INSTRUCTIONS –
- 1) In the passage on David's ascendance, reproduce the stretch from "Under David’s able" through "instead of Saul).", substituting "abundance" for "prosperity".
- 2) According to the passage on David's ascendance, with whom did David contend for the throne after Saul's death?

[Start of SUPPLIED PASSAGE]

GOD’S WORD FOR NOVEMBER 30

GOD’S WORD FOR NOVEMBER 30 ~ ~ Jeremiah 11:3 ~ ~ “and say to them, ‘Thus says the Lord God of Israel: “Cursed is the man who does not obey the words of this covenant”

Continuing with the book by Dr. Michael Youssef, entitled, How to Read the Bible.

Chapter 6—David and Solomon: Foreshadowing God’s Kingdom

Sub-Section:  The Ascendance of David

During the battle with the Philistines at Mount Gilboa, King Saul saw that the battle was lost.  First, the Philistines killed three of his sons, then grievously wounded Saul himself.  When Saul’s armor bearer refused an order to kill him as an act of mercy, Saul fell on his own sword and died by suicide.

Afterward, David (who had married Saul’s daughter Michal) contended with Saul’s son Ish-Bosheth for the throne.  David prevailed and ascended to the throne of the unified kingdom of Israel and Judah.

Under David’s able leadership, the nation of Israel was saved, the people experienced peace and prosperity, and the kingdom rose to unprecedented heights of glory.  His reign fully justified the chants of praise:  “Saul has slain his thousands and David his tens of thousands”  (1Samuel 18:7) (this chant, which the people shouted  earlier,  was the spark of Saul’s hatred and jealousy for David, and the reason he was so determined to kill David before the people would make him king instead of Saul).

[End of SUPPLIED PASSAGE]
[Start of DATASET RECORDS]

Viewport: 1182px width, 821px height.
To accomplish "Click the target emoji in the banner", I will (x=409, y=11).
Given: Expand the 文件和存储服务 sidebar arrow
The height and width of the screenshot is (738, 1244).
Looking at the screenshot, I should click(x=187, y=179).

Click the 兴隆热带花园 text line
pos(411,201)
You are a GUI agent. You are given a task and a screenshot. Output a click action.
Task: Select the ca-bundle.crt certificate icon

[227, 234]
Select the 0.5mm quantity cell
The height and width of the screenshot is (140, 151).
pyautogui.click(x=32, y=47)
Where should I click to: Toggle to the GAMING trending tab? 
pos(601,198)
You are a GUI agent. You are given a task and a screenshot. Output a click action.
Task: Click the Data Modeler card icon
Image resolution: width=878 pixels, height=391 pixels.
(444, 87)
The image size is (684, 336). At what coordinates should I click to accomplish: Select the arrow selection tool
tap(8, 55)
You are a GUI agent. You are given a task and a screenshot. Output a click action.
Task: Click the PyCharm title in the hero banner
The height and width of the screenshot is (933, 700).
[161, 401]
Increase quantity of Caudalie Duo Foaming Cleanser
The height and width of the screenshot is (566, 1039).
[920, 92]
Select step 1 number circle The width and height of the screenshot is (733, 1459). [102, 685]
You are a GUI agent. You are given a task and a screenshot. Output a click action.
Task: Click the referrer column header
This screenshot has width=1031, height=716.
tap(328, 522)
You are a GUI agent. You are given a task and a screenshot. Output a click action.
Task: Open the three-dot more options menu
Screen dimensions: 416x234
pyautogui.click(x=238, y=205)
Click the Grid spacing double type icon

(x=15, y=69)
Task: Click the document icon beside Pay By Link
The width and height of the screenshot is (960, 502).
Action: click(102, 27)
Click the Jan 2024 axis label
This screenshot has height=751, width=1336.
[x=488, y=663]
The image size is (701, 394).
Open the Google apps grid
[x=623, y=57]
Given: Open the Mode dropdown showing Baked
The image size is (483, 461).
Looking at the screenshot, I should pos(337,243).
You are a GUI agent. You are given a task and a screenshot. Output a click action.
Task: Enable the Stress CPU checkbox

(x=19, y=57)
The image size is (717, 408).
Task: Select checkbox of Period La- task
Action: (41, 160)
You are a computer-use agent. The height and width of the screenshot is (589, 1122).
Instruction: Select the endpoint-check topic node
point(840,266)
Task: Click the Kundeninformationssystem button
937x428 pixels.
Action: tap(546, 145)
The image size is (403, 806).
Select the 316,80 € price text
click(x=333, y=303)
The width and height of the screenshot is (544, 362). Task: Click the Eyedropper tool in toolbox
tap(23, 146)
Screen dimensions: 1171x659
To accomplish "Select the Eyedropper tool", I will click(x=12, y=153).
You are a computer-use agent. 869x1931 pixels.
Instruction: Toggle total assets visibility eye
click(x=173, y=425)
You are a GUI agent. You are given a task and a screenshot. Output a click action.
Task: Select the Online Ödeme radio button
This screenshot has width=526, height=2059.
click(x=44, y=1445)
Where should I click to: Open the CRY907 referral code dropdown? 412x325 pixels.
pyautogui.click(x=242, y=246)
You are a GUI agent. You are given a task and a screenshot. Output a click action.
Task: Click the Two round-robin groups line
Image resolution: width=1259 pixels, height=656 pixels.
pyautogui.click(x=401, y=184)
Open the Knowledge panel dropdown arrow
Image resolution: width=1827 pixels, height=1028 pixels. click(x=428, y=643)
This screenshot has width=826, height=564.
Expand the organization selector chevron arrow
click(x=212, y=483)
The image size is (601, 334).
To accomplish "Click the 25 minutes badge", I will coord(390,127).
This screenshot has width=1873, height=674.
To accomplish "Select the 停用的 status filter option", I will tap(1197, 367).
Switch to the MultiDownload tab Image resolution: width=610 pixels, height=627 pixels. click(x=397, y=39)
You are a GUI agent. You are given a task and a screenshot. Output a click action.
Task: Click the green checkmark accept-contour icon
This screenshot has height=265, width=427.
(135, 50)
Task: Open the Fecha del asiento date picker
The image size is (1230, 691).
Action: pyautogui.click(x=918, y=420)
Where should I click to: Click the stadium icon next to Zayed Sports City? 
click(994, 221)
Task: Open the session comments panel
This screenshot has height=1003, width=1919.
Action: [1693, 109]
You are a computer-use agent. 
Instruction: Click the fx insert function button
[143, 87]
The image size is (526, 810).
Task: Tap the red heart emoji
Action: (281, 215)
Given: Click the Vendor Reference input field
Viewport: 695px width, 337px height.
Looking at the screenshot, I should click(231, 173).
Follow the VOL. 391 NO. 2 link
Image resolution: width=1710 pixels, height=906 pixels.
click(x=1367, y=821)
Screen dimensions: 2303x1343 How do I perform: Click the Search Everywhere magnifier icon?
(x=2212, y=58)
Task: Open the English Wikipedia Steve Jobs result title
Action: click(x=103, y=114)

[End of DATASET RECORDS]

RESPONSES TO THE TASKS –
- 1)
Under David’s able leadership, the nation of Israel was saved, the people experienced peace and abundance, and the kingdom rose to unprecedented heights of glory.  His reign fully justified the chants of praise:  “Saul has slain his thousands and David his tens of thousands”  (1Samuel 18:7) (this chant, which the people shouted  earlier,  was the spark of Saul’s hatred and jealousy for David, and the reason he was so determined to kill David before the people would make him king instead of Saul).

- 2) Saul's son Ish-Bosheth.